(Dataset entries)

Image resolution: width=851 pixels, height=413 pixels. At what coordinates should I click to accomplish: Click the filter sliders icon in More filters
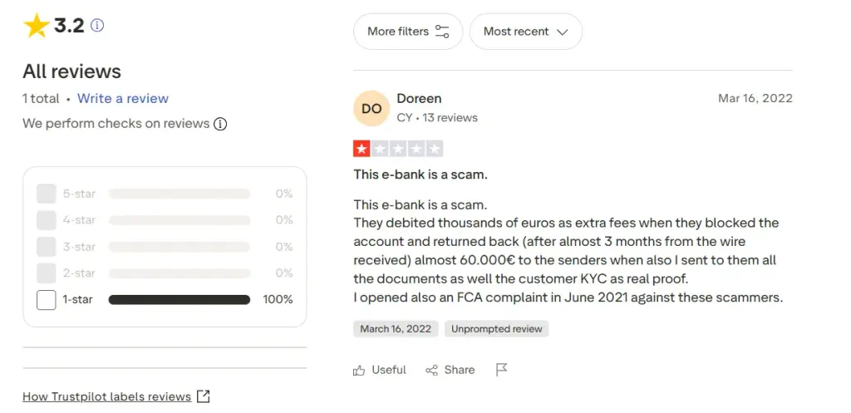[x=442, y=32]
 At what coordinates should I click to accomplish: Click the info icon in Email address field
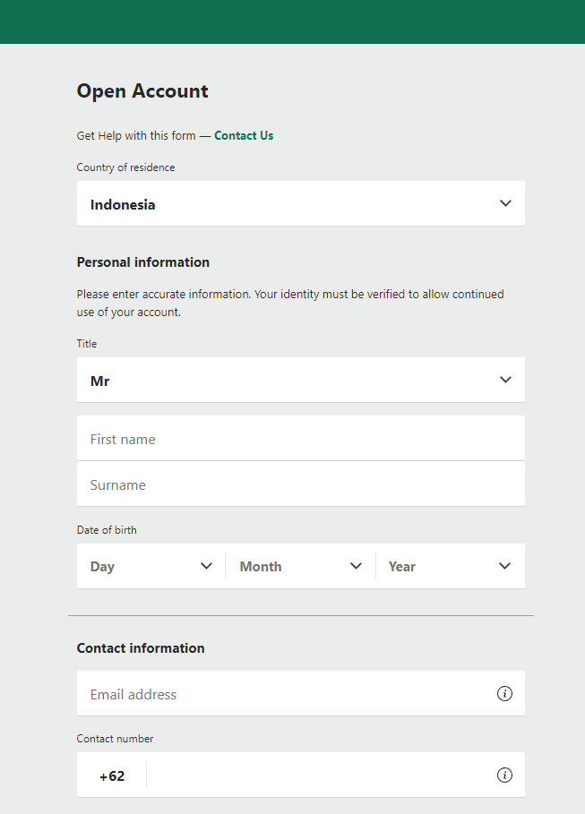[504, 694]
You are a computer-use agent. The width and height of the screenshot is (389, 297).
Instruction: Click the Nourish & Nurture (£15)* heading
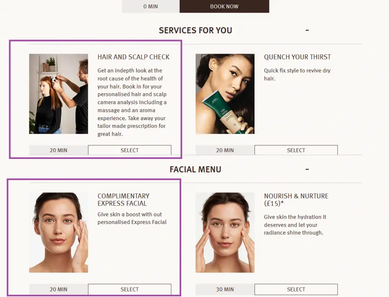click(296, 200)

(End Dataset entries)
(Dataset entries)

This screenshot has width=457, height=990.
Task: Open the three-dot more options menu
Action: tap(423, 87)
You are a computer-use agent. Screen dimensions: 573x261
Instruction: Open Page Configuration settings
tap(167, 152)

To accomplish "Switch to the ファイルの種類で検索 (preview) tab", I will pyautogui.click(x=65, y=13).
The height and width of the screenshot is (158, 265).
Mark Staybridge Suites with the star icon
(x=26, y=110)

(End Dataset entries)
(Dataset entries)

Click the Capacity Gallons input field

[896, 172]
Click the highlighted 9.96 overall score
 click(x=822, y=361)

(End Dataset entries)

*Exercise requirements*. Return, from the entries, each line that holds "computer".

*Written response*.
You are a computer-use agent. The width and height of the screenshot is (389, 297).
You are a computer-use agent. Screen dimensions: 573x261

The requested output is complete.